TASK INSTRUCTIONS: Reproduce the material verbatim, starting at the line containing "The height and width of the screenshot is (547, 1024)." and ending with the last line of the material.

** START DATA FOR THE TASK **

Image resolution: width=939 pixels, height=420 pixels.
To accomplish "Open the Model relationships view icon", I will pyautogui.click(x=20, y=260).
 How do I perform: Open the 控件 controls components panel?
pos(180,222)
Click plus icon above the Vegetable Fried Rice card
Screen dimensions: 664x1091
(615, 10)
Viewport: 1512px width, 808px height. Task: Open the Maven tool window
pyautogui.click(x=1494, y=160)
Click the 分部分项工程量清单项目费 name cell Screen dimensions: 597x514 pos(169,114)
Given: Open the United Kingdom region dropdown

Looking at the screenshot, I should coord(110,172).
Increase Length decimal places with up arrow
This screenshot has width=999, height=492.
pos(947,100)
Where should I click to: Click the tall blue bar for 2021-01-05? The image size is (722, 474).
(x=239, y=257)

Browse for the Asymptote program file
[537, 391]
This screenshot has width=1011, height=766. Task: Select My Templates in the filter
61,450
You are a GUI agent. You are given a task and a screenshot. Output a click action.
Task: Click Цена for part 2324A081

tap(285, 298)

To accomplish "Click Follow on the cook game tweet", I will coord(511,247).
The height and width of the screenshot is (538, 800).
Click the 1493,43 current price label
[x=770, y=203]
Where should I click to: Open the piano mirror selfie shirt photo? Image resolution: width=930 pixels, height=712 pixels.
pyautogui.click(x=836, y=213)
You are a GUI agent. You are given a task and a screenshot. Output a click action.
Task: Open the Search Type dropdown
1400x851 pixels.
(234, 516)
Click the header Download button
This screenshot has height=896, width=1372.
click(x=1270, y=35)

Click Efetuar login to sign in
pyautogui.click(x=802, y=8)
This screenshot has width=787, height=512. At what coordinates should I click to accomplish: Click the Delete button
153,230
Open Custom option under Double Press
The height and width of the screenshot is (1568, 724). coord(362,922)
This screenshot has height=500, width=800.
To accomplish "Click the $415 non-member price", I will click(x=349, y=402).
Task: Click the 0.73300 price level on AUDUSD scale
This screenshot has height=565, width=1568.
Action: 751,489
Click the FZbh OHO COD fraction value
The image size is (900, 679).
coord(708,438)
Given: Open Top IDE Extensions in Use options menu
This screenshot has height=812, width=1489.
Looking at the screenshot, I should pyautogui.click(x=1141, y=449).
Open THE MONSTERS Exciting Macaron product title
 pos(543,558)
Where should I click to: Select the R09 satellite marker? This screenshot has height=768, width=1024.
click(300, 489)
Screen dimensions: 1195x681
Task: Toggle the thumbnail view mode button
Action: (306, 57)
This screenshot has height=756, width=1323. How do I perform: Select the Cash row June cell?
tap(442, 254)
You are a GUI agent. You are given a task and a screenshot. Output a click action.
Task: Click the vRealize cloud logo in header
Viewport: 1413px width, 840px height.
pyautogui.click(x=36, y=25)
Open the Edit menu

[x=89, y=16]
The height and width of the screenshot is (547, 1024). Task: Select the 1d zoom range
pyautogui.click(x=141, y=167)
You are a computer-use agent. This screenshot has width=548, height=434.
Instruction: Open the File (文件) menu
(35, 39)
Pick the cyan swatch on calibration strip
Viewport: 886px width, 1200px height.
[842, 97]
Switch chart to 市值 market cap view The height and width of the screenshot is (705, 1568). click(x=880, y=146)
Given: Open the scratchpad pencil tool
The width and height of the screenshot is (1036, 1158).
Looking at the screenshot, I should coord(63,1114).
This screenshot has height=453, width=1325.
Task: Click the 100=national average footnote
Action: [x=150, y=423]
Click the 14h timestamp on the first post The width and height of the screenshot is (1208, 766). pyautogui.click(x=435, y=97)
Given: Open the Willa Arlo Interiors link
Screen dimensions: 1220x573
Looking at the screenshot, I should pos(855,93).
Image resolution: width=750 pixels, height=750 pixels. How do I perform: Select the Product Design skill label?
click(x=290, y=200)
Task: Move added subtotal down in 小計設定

** END DATA FOR THE TASK **

RESULT BELOW:
The height and width of the screenshot is (547, 1024). Task: Select the 1d zoom range
pyautogui.click(x=141, y=167)
You are a computer-use agent. This screenshot has width=548, height=434.
Instruction: Open the File (文件) menu
(35, 39)
Pick the cyan swatch on calibration strip
Viewport: 886px width, 1200px height.
[842, 97]
Switch chart to 市值 market cap view The height and width of the screenshot is (705, 1568). click(x=880, y=146)
Given: Open the scratchpad pencil tool
The width and height of the screenshot is (1036, 1158).
Looking at the screenshot, I should coord(63,1114).
This screenshot has height=453, width=1325.
Task: Click the 100=national average footnote
Action: [x=150, y=423]
Click the 14h timestamp on the first post The width and height of the screenshot is (1208, 766). pyautogui.click(x=435, y=97)
Given: Open the Willa Arlo Interiors link
Screen dimensions: 1220x573
Looking at the screenshot, I should pos(855,93).
Image resolution: width=750 pixels, height=750 pixels. How do I perform: Select the Product Design skill label?
click(x=290, y=200)
Task: Move added subtotal down in 小計設定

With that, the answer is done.